Electronic Journal of Differential Equations, Vol. 2024 (2024), No. 17, pp. 1-24.

Title: Signorini's problem for the Bresse beam model with localized Kelvin-Voigt dissipation

Authors: Jaime E. Munoz Rivera (National Laboratory for Sci. Computation, Rio de Janeiro, Brazil)
         Carlos A. da Costa Baldez (Federal Univ. of Para, Brazil)
         Sebastiao M. S. Cordeiro (Federal Univ. of Para, Brazil)

Abstract: 
We prove the existence of a global solution to Signorini's problem for the localized
viscoelastic Bresse beam model (circular arc) with continuous and discontinuous
constitutive laws.
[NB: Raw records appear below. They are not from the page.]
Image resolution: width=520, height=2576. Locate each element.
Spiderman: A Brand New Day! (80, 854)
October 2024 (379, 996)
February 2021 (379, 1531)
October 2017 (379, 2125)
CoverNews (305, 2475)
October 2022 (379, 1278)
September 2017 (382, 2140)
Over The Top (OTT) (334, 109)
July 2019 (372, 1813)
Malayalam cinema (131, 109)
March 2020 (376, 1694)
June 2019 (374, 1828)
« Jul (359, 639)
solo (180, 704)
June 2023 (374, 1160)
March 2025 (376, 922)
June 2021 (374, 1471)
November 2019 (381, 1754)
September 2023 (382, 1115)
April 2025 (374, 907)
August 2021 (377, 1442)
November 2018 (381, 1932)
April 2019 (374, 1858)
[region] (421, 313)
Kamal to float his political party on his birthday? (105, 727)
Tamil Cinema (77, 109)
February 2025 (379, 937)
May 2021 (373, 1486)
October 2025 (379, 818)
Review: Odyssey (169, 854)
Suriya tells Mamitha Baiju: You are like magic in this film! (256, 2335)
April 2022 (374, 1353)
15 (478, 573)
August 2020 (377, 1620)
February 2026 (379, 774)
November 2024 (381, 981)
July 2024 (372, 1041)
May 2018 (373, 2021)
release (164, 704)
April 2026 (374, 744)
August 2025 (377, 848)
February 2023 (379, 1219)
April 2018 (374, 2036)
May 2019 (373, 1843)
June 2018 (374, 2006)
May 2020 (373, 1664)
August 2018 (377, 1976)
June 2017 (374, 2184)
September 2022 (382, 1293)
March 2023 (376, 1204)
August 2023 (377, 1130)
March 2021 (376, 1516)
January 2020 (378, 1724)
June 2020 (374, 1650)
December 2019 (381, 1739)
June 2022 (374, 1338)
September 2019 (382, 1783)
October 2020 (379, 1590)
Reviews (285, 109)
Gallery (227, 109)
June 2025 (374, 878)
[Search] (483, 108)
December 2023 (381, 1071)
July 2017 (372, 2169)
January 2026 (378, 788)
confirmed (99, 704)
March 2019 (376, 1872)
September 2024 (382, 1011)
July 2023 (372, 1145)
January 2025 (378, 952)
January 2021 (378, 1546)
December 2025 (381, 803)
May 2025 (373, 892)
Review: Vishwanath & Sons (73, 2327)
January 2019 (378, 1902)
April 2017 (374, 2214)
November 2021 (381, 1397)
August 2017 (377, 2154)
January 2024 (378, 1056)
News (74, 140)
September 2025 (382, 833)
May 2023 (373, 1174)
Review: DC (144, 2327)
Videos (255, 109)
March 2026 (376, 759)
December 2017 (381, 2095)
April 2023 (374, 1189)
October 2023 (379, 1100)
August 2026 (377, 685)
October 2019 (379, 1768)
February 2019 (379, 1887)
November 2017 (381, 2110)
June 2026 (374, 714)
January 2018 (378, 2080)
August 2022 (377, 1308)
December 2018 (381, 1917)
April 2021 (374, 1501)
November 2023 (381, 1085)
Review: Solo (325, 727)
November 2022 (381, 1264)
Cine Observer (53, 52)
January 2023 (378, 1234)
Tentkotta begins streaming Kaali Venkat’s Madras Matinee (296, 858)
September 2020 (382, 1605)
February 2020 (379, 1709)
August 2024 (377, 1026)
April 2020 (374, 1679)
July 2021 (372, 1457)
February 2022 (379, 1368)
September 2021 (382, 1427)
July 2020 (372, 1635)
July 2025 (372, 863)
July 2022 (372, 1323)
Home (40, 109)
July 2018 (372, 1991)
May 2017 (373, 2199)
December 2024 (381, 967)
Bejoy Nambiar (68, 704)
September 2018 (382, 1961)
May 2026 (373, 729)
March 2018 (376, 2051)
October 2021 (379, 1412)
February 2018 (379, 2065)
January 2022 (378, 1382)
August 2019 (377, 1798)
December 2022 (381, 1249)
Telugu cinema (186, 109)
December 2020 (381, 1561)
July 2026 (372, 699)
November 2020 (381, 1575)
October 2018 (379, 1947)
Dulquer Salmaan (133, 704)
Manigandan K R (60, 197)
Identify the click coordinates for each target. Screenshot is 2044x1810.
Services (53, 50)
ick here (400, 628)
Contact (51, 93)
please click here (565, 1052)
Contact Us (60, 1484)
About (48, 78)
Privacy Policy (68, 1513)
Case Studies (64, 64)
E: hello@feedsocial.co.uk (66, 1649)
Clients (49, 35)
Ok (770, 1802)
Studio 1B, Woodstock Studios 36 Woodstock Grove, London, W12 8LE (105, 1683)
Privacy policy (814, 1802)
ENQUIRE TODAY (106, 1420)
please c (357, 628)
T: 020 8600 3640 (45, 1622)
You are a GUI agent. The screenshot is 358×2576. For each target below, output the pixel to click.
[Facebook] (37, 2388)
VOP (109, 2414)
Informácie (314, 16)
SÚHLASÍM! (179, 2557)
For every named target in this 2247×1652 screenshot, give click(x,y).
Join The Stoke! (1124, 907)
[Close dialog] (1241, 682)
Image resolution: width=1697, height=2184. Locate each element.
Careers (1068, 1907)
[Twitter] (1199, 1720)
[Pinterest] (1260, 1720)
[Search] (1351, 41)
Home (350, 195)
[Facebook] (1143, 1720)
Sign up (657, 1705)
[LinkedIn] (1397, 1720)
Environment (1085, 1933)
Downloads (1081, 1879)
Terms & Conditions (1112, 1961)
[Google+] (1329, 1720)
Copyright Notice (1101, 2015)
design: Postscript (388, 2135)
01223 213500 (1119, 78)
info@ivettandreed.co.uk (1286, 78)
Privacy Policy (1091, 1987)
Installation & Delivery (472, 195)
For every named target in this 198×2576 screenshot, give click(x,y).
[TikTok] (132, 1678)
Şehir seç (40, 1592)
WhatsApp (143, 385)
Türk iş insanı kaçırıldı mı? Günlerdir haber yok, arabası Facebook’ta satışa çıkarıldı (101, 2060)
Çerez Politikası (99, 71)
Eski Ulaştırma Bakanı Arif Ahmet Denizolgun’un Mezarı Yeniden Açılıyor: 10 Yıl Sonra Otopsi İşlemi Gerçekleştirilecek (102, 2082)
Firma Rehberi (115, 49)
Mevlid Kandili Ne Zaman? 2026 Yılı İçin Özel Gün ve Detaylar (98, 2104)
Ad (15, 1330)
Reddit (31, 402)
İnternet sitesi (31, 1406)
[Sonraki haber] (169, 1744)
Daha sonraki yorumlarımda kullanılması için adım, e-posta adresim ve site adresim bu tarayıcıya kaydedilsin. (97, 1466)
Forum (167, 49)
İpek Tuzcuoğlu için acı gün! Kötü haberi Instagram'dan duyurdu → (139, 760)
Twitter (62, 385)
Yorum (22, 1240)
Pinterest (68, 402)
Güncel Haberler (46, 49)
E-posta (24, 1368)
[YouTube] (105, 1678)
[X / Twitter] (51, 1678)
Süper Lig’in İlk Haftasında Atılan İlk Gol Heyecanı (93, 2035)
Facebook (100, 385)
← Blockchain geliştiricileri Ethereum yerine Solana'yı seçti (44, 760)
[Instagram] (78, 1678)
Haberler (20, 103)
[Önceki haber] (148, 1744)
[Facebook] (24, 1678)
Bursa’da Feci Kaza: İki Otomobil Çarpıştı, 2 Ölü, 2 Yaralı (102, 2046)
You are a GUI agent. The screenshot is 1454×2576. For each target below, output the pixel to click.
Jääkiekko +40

We show that when the constitutive law is continuous, the
solution decays exponentially to zero, and when the constitutive law is
discontinuous the solution decays only polynomially to zero.
The method we use for proving our result is different the others already used
in Signorini's problem and is based on approximations through a hybrid model.
Also, we present some numerical results using discrete approximations in time
and space, based on the finite element method on the spatial variable and the
implicit Newmark method to the discretized the temporal variable.

Submitted October 12, 2023. Published February 13, 2024.
Math Subject Classifications: 74H45, 74H20, 74H15, 93D20, 74K10, 74M15.
Key Words: Bresse beams; dynamic vibrations; contact problem;
    localized dissipation; asymptotic behavior; numerical experiment.